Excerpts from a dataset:
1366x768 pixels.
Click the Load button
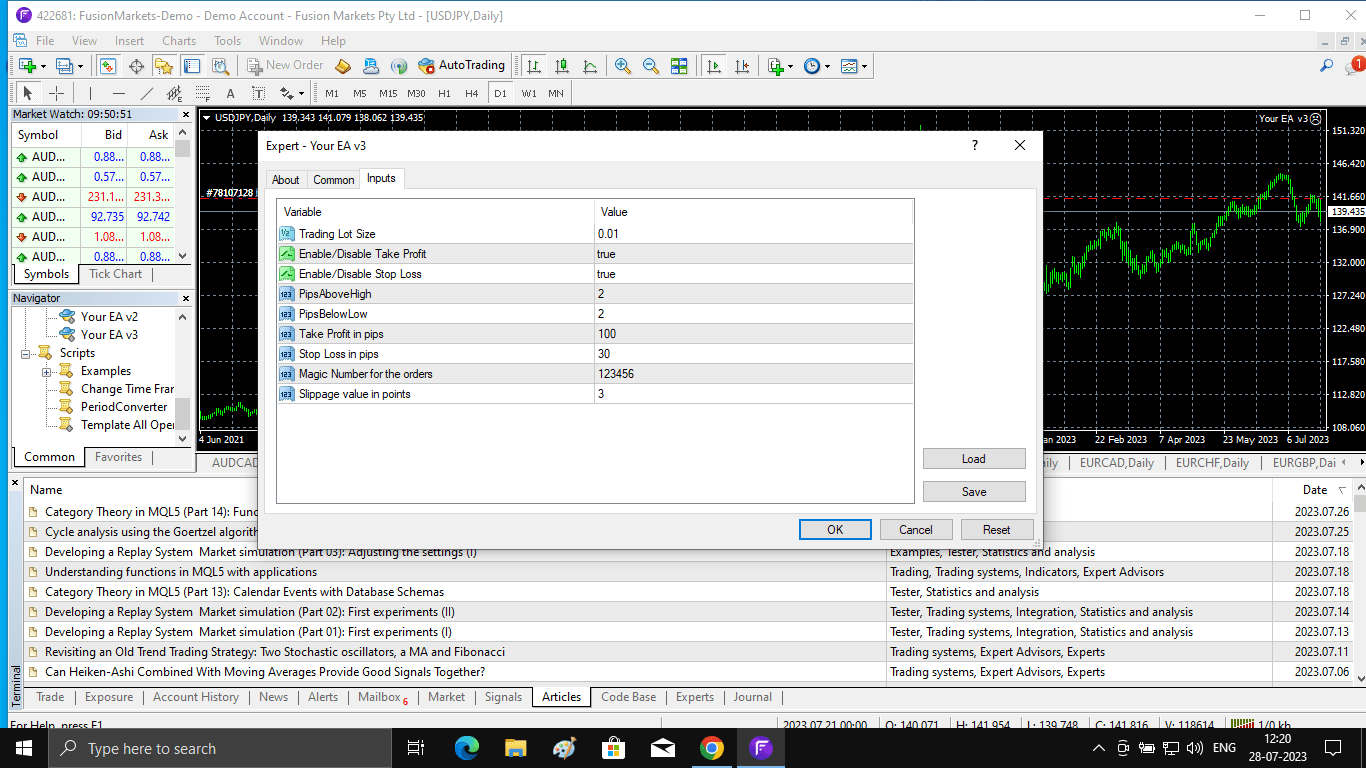974,459
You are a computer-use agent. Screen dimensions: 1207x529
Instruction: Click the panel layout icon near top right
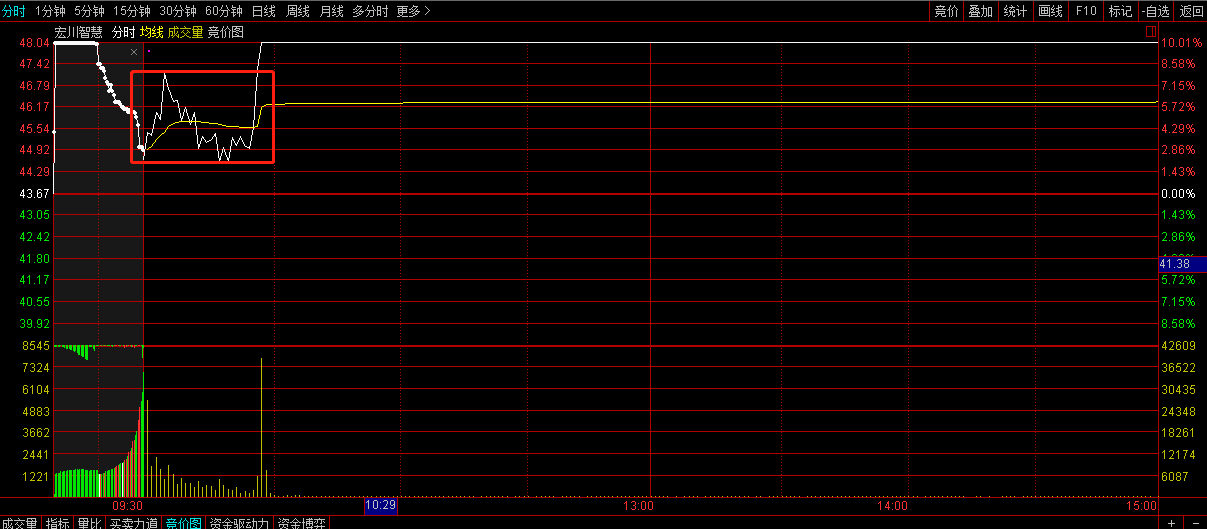[1150, 32]
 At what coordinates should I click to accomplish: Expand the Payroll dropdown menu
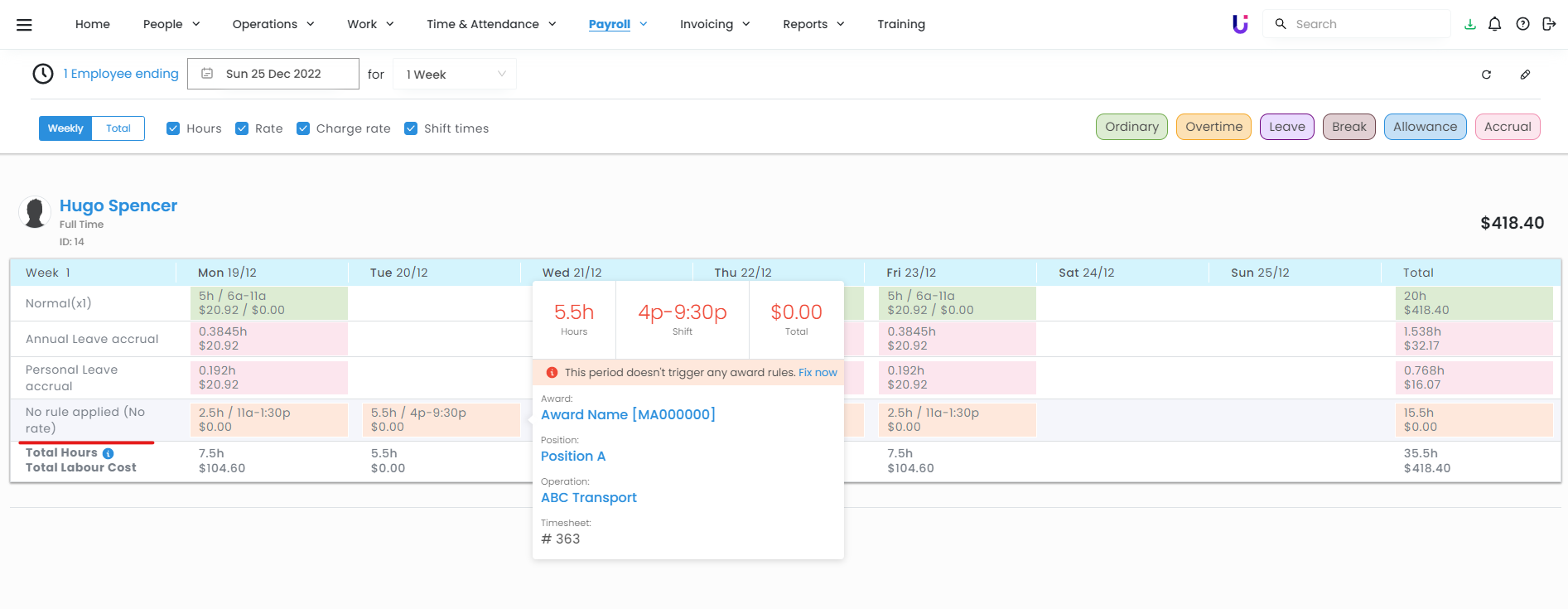618,24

-- Your task --
An exact retyping of the entries, without images, is the required answer.

-- Result for this exercise --
1366x768 pixels.
Click the Load button
974,459
You are a computer-use agent. Screen dimensions: 1207x529
Instruction: Click the panel layout icon near top right
[1150, 32]
 At what coordinates should I click to accomplish: Expand the Payroll dropdown menu
618,24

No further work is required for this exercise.